Autologous chondrocyte grafting promotes bone formation in the posterolateral spine

• Main Authors: J. Alex Sielatycki, Masanori Saito, Masato Yuasa, Stephanie N. Moore‐Lotridge, Sasidhar Uppuganti, Juan M. Colazo, Alexander A. Hysong, J. Patton Robinette, Atsushi Okawa, Toshitaka Yoshii, Herbert S. Schwartz, Jeffry S. Nyman, Jonathan G. Schoenecker
• Format: Article
• Language: English
• Published: Wiley 2018-03-01
• Series: JOR Spine
• Subjects: bone formation; bone‐morphogenic protein; fracture callus; hypertrophic chondrocytes; iliac crest bone graft; ossification
• Online Access: https://doi.org/10.1002/jsp2.1001

Background context Pseudarthrosis following spinal fusion remains problematic despite modern surgical and grafting techniques. In surgical spinal fusion, new bone forms via intramembranous and endochondral ossification, with endochondral ossification occurring in the hypoxic zones of the fusion bed. During bone development and fracture healing, the key cellular mediator of endochondral ossification is the hypertrophic chondrocyte given its ability to function in hypoxia and induce neovascularization and ossification. We therefore hypothesize that hypertrophic chondrocytes may be an effective bone graft alternative. Purpose Spinal fusion procedures have increased substantially; yet 5% to 35% of all spinal fusions may result in pseudoarthrosis. Pseudoarthrosis may occur because of implant failure, infection, or biological failure, among other reasons. Advances in surgical techniques and bone grafting have improved fusion; however pseudarthrosis rates remain unacceptably high. Thus, the goal of this study is to investigate hypertrophic chondrocytes as a potential biological graft alternative. Methods Using a validated murine fracture model, hypertrophic chondrocytes were harvested from fracture calluses and transplanted into the posterolateral spines of identical mice. New bone formation was assessed by X‐ray, microcomputed tomography (μCT), and in vivo fluorescent imaging. Results were compared against a standard iliac crest bone graft and a sham surgery control group. Funding for this work was provided by the Department of Orthopaedics and Rehabilitation, the OREF (Grant #16‐150), and The Caitlin Lovejoy Fund. Results Radiography, μCT, and in vivo fluorescent imaging demonstrated that hypertrophic chondrocytes promoted bone formation at rates equivalent to iliac crest autograft.

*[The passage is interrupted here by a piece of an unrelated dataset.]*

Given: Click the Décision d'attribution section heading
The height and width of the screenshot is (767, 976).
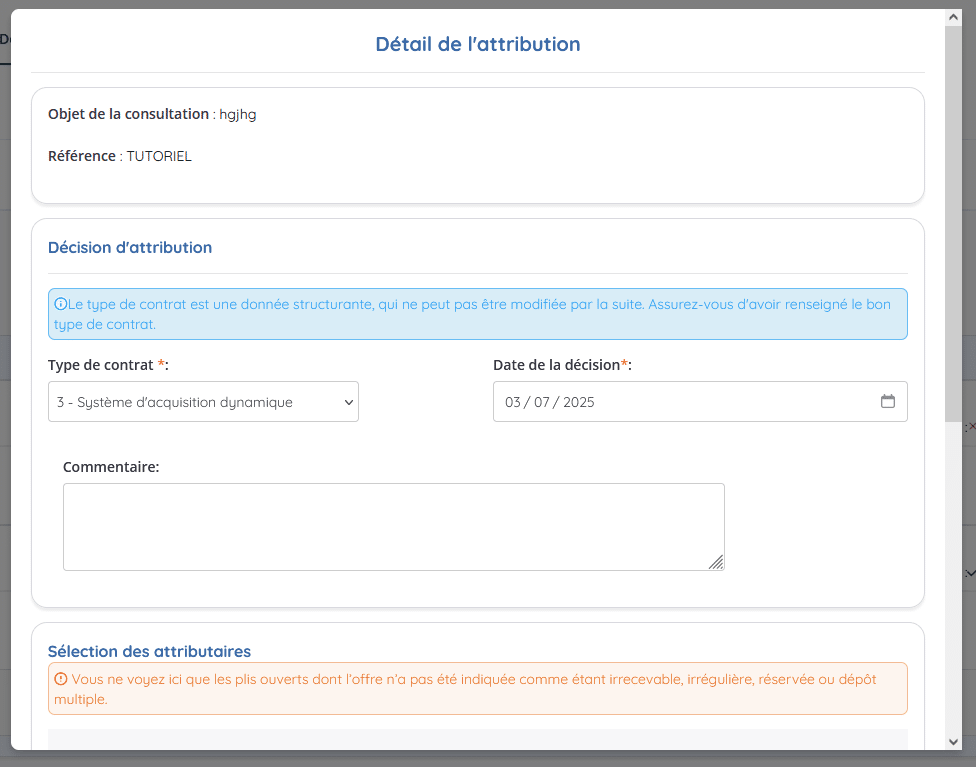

Additionally, μCT analysis demonstrated similar fusion rates in a subset of mice from the iliac crest and hypertrophic chondrocyte groups. Conclusions This proof‐of‐concept study indicates that hypertrophic chondrocytes can promote bone formation comparable to iliac crest bone graft. These findings provide the foundation for future studies to investigate the potential therapeutic use of hypertrophic chondrocytes in spinal fusion.